We also provided new guidance and updated existing advice via the Directors UK website, contributing legal insight to the added complexities of life as a freelance director in light of the pandemic.
Responding to the needs of our membership, a Directors of Colour Committee has been formed. We now have six member committees:
- Access and Inclusion
- Directors of Colour
- Nations and Regions
- Pay and Working Conditions
The member committees’ work and discussions are a sounding board for the issues that are important to directors. Through our committees, the insight of working directors drives our agenda and feeds directly into the work Directors UK does.

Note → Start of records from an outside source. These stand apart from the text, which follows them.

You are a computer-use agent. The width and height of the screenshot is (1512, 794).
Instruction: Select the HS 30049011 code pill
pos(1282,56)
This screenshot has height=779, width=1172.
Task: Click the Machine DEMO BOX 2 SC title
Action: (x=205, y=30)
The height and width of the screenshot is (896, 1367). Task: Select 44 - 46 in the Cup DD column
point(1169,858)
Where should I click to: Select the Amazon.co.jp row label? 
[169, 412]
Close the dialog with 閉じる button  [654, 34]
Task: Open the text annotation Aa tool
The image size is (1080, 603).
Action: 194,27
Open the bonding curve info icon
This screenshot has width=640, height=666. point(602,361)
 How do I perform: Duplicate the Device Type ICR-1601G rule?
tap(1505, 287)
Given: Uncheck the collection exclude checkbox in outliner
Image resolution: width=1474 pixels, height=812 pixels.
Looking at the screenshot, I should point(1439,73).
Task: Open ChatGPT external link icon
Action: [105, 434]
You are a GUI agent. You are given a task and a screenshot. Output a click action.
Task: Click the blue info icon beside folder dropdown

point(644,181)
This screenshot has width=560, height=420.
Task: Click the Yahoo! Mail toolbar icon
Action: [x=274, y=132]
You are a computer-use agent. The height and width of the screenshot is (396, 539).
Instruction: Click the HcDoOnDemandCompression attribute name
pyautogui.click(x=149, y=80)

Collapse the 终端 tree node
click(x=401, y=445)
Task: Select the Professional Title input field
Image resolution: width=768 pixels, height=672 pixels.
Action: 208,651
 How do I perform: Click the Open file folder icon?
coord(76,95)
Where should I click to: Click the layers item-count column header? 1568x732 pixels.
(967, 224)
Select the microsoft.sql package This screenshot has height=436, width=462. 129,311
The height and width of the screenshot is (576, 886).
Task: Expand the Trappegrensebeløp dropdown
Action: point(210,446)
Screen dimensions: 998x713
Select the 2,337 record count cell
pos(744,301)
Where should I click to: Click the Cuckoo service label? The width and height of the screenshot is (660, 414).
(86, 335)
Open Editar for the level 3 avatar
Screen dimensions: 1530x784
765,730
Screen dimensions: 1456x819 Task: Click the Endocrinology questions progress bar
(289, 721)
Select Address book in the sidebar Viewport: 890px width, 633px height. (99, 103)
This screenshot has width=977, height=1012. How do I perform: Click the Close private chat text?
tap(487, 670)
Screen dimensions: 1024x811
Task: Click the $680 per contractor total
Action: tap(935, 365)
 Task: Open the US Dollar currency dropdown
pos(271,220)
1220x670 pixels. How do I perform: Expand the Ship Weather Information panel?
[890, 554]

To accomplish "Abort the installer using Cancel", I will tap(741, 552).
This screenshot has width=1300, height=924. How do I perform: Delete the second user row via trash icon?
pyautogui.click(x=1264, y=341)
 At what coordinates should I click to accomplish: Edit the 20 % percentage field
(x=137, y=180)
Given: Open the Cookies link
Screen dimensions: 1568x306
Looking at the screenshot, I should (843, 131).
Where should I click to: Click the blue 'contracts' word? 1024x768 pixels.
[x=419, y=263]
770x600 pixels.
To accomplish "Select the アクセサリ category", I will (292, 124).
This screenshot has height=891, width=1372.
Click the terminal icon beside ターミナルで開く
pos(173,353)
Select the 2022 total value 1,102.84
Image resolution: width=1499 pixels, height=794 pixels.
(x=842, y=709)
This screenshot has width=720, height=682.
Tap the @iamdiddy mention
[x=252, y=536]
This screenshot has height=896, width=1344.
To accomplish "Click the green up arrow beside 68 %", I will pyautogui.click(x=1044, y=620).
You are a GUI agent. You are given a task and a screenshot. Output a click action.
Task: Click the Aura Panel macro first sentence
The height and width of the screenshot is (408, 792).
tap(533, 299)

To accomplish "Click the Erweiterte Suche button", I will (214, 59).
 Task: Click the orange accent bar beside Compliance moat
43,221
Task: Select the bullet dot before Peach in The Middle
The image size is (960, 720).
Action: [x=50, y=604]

We have been exploring how to better support our underrepresented members and better serve members who live and work in the nations and regions. This work has faced challenges due to the pandemic but remains a priority for Directors UK.
As a number of our current Board Members are coming to the end of their terms, the Nominations Committee has been supporting the management team in preparing for the upcoming election.
Directors UK works with organisations all over the world to protect creators’ rights and lobby for protection for creative freelancers.
We have been working collaboratively with our colleagues internationally, attending regular meetings with CISAC and working closely with FERA. We were invited by the Society of Audiovisual Authors (SAA) to present to other international collecting societies on how they might support greater diversity in TV and film.